WASHINGTON — Former President Donald Trump and other Republicans complained Wednesday that the previous night’s ABC News presidential debate was unfair to the GOP candidates.
However, the campaigns of President Trump and Democratic presidential candidate Vice President Kamala Harris have also negotiated through media outlets about the possibility of holding a second debate before the November 5 election.
Trump and his supporters said ABC News hosts David Muir, anchor and editor-in-chief of “World News Tonight,” and Lindsey Davis, Sunday anchor of “World News Tonight” and ABC News Live “Prime” anchor, had aligned with Harris in fact-checking some of Trump’s outlandish claims.
“It was three to one,” Trump said of Harris and the two hosts during a call on Fox News morning show “Fox and Friends” on Wednesday. “It was a rigged deal, just as I predicted, because you look at the fact that they were correcting everything and then they didn’t correct her.”
During Tuesday night’s debate, Davis disputed Trump’s claim that the former Democratic governor had suggested he might allow abortions after birth.
“There is no state in this country where it is legal to kill a newborn baby,” Davis said.

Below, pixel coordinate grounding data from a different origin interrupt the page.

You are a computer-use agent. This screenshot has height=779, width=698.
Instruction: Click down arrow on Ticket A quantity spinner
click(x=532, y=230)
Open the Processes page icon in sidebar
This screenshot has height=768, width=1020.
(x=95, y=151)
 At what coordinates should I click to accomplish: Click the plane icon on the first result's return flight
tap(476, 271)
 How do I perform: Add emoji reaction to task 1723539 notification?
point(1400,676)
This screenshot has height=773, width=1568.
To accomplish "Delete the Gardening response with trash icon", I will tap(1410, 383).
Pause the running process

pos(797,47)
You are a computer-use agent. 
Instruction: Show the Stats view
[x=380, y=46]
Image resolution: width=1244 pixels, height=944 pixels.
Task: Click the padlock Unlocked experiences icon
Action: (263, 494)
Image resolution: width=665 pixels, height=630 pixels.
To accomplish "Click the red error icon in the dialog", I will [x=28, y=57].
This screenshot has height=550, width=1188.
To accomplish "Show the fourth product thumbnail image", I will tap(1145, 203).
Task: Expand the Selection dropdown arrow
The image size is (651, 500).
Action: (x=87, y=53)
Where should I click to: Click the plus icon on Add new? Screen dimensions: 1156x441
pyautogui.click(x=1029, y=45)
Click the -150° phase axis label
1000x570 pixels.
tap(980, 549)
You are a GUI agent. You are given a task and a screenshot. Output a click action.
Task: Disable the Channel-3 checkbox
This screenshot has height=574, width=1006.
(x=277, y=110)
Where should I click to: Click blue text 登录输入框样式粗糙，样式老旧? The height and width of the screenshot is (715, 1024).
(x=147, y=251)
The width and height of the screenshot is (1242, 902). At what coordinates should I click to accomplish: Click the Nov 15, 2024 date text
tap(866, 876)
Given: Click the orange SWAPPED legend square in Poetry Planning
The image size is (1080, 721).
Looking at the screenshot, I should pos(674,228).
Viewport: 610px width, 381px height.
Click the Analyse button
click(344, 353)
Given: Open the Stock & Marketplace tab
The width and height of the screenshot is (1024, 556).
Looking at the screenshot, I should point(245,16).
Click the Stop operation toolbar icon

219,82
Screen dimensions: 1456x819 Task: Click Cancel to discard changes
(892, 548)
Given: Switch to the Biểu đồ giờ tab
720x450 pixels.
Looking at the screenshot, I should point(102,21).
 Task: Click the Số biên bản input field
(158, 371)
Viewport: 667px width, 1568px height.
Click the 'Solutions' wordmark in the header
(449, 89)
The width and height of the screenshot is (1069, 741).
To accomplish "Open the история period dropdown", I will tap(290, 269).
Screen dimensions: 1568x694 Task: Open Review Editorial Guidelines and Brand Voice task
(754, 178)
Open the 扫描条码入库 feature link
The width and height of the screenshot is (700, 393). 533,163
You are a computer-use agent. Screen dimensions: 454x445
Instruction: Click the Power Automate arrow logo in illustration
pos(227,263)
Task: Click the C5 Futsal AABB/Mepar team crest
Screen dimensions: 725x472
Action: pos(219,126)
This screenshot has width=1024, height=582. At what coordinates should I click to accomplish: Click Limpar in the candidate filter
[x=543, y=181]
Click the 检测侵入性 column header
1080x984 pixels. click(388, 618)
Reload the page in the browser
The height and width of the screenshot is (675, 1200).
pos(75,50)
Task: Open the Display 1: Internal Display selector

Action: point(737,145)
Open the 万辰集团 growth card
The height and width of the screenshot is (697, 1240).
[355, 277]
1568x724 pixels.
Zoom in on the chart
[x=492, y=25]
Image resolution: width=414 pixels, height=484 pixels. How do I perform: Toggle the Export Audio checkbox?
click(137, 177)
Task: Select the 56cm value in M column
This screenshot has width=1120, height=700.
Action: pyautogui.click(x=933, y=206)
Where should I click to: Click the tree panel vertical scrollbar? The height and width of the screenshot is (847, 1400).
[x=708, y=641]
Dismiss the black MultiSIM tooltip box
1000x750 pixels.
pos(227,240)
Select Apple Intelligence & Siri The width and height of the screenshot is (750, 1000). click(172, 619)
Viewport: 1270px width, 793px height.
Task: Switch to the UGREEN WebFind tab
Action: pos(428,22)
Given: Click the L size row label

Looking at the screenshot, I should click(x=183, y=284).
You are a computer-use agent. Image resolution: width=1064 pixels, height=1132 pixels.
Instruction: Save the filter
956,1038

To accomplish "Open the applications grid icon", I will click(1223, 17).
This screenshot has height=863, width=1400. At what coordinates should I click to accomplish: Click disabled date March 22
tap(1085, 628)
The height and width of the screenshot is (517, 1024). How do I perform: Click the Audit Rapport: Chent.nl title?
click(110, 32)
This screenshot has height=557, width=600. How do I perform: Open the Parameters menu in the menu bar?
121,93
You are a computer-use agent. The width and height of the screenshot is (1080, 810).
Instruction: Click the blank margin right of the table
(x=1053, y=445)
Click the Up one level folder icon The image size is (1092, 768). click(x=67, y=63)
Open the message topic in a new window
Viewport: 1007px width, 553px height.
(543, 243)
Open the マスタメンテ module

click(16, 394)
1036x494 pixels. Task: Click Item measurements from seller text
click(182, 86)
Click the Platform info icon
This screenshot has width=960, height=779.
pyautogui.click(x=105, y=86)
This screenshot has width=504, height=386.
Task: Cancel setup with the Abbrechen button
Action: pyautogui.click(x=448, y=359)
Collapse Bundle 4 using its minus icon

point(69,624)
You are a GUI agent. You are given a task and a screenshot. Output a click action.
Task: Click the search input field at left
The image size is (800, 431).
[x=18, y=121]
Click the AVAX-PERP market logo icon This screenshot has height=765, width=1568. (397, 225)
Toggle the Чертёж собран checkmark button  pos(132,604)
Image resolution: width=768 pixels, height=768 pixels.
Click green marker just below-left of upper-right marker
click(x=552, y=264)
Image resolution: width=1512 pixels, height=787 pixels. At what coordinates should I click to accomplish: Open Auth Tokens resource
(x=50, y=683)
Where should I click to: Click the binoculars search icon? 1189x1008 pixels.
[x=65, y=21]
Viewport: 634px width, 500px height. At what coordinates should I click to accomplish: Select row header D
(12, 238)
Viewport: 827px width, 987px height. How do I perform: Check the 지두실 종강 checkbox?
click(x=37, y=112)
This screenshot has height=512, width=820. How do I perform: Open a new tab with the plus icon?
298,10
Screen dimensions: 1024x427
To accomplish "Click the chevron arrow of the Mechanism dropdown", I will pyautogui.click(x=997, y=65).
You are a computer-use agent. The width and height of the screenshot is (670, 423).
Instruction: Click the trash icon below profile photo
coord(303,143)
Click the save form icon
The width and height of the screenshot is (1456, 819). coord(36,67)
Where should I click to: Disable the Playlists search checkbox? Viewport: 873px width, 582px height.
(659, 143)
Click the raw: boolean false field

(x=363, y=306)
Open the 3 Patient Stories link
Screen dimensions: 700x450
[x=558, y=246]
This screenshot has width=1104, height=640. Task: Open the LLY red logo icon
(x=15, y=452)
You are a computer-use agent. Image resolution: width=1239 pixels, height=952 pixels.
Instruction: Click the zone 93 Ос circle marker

Muir also responded to a baseless rumor that Haitian immigrants were stealing and eating residents’ pets in Springfield, Ohio, after former President Trump repeated the rumor, which the city’s mayor denied.
“The debate was horribly poorly moderated,” Republican Sen. Lindsey Graham of South Carolina told Fox News’ Sean Hannity shortly after the debate. “It was three to one.”
A representative for ABC News did not immediately respond to an email seeking comment on the criticism.
Polls on the debate
The perception that ABC’s hosts were biased toward Harris was not widely shared outside of Republicans.
In a YouGov survey of more than 3,000 adults, 40% said they thought the presenters were fair and unbiased, with “don’t know” being the second most common answer at 29%, and 27% saying they thought the presenters were biased towards Harris.
A majority of independents (32%) and 69% of Democrats also said the hosts were fair, while just over half of Republicans said Muir and Davis were unfair to Trump.
Trump took to his social media platform, Truth Social, last night to bragged about his performance in the debate, posting several screenshots of polls from right-wing news outlets that showed he won the debate.
“Comrade Kamala Harris lost so badly she is demanding another debate. Just look at the polls! It’s the same with professional boxers, when they lose a fight they immediately demand another one. MAGA2024,” Trump wrote, after Harris’s team proposed a second meeting.
Trump defended his comments about Haitian immigrants in Ohio, a false claim that has been circulating on the right and was further amplified on social media on Monday by Trump’s running mate, Sen. J.D. Vance of Ohio.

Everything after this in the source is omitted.